### Provided material
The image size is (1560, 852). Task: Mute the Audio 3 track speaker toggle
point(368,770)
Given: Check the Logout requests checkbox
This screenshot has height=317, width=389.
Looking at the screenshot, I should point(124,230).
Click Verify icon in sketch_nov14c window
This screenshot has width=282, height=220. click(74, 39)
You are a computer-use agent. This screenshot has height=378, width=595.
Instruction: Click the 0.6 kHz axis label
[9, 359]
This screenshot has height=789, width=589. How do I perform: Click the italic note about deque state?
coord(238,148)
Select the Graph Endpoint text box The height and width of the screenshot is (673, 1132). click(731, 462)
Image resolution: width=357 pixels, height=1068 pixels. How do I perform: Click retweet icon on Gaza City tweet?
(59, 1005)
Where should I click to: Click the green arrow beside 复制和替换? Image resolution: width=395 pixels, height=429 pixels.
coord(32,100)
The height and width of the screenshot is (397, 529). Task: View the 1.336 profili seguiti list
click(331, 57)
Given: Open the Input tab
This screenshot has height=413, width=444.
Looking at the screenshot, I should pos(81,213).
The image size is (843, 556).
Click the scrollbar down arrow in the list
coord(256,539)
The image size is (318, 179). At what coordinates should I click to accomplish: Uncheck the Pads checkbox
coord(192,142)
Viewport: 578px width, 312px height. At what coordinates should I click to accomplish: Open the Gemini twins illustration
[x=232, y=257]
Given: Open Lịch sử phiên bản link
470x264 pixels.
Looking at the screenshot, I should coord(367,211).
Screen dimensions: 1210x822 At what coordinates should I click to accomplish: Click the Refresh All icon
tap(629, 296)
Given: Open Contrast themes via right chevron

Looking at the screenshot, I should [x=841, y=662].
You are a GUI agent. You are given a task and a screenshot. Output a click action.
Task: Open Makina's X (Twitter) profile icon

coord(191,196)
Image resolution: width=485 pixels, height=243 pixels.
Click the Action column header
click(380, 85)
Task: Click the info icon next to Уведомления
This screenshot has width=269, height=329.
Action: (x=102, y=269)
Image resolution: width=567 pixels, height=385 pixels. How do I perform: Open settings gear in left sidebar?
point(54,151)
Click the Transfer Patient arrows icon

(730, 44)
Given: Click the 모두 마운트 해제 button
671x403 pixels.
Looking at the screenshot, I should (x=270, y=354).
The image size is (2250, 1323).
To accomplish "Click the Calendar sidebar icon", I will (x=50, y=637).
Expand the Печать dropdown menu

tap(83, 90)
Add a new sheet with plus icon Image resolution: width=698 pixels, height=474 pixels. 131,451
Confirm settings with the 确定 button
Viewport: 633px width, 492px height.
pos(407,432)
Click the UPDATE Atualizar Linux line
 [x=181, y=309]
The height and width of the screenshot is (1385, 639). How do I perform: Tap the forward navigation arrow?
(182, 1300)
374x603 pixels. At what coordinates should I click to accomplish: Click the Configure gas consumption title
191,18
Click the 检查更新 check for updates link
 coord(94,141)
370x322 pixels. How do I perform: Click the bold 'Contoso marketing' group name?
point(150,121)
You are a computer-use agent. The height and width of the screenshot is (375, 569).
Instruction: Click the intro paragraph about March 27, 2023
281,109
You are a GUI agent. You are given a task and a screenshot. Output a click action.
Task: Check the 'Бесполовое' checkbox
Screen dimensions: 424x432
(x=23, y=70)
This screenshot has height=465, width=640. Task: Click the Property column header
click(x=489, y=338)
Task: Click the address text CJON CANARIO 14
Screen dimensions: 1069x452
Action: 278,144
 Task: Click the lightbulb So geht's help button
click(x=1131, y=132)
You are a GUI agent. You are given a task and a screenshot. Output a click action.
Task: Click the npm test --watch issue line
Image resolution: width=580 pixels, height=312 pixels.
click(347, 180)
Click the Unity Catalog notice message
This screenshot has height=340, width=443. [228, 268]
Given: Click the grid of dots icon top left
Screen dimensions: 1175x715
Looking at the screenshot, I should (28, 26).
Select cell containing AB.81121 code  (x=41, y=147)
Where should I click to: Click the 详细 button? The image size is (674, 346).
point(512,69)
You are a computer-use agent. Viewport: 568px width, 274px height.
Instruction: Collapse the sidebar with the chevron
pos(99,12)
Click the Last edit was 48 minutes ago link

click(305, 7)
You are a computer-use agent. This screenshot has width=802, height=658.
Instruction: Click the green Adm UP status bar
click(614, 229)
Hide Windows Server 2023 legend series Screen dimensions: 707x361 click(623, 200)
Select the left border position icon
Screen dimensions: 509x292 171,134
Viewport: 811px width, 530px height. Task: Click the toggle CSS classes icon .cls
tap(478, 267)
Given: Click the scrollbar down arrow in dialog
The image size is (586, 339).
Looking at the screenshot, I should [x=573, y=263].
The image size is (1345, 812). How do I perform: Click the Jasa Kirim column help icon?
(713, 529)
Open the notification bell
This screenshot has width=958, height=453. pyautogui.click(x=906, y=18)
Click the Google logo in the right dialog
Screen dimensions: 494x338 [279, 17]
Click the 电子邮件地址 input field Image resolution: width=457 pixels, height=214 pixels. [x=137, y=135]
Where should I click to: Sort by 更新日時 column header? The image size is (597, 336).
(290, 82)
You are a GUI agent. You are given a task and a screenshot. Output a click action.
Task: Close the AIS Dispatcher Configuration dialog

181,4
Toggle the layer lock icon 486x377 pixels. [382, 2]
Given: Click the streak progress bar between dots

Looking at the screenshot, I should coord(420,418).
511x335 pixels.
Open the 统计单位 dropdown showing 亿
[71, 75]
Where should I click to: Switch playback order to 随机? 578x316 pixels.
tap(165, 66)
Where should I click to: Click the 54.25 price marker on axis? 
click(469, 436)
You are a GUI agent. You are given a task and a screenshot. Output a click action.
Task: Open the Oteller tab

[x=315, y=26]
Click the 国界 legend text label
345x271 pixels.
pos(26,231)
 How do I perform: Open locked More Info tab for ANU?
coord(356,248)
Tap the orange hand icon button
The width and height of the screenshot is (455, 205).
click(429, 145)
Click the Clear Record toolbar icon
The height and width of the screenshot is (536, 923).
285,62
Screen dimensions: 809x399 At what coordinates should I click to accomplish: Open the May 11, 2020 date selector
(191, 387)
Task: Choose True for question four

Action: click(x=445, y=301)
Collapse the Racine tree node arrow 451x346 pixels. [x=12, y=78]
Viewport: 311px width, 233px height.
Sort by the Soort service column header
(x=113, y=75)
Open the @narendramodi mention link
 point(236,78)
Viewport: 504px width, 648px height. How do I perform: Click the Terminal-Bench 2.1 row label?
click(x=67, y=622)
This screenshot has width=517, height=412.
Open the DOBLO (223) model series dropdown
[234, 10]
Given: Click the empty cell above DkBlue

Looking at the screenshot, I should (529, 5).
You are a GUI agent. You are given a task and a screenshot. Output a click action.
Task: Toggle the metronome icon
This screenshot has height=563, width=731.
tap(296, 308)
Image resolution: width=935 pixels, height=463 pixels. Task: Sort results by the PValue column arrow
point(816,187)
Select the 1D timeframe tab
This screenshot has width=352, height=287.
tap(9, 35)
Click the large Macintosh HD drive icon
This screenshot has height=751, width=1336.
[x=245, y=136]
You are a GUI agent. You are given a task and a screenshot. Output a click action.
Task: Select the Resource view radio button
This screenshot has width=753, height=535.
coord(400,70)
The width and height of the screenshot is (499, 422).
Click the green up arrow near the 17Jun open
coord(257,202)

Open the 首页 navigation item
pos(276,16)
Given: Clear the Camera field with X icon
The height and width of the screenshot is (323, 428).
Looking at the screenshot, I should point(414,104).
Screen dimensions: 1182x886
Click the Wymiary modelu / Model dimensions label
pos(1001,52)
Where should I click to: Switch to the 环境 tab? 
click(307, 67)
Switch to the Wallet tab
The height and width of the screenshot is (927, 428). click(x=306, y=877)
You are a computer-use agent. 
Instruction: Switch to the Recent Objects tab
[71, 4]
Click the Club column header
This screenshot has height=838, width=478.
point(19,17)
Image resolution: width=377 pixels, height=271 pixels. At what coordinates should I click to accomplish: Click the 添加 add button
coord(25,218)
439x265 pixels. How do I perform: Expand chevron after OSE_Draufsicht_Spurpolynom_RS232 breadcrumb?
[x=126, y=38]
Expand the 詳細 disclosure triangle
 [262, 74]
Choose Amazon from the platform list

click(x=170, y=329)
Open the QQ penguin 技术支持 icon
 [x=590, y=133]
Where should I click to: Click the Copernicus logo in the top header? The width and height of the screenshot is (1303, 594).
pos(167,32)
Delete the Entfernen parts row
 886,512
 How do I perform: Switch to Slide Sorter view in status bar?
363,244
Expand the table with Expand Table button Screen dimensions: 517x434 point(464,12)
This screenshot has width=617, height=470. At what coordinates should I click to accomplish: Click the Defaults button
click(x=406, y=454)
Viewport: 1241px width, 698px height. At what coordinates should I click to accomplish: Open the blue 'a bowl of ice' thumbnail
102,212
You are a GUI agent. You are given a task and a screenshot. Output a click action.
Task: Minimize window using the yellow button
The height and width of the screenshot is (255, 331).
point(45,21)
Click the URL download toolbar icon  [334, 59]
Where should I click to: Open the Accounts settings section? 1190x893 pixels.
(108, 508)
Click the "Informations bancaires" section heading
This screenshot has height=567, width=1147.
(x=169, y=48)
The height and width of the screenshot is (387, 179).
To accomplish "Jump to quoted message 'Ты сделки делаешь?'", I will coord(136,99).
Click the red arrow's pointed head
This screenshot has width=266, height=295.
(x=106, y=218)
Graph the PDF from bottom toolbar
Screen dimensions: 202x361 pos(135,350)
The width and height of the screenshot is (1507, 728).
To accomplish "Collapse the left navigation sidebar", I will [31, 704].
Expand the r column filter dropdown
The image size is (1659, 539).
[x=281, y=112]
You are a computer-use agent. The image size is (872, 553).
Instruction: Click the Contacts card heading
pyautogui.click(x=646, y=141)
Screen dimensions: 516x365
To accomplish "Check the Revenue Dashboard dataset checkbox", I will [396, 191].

### What is required
In the material above, find the lines that contain "will" and show them.

### Exercise result
To accomplish "Click the Calendar sidebar icon", I will (x=50, y=637).
To accomplish "Jump to quoted message 'Ты сделки делаешь?'", I will coord(136,99).
To accomplish "Collapse the left navigation sidebar", I will [31, 704].
To accomplish "Check the Revenue Dashboard dataset checkbox", I will [396, 191].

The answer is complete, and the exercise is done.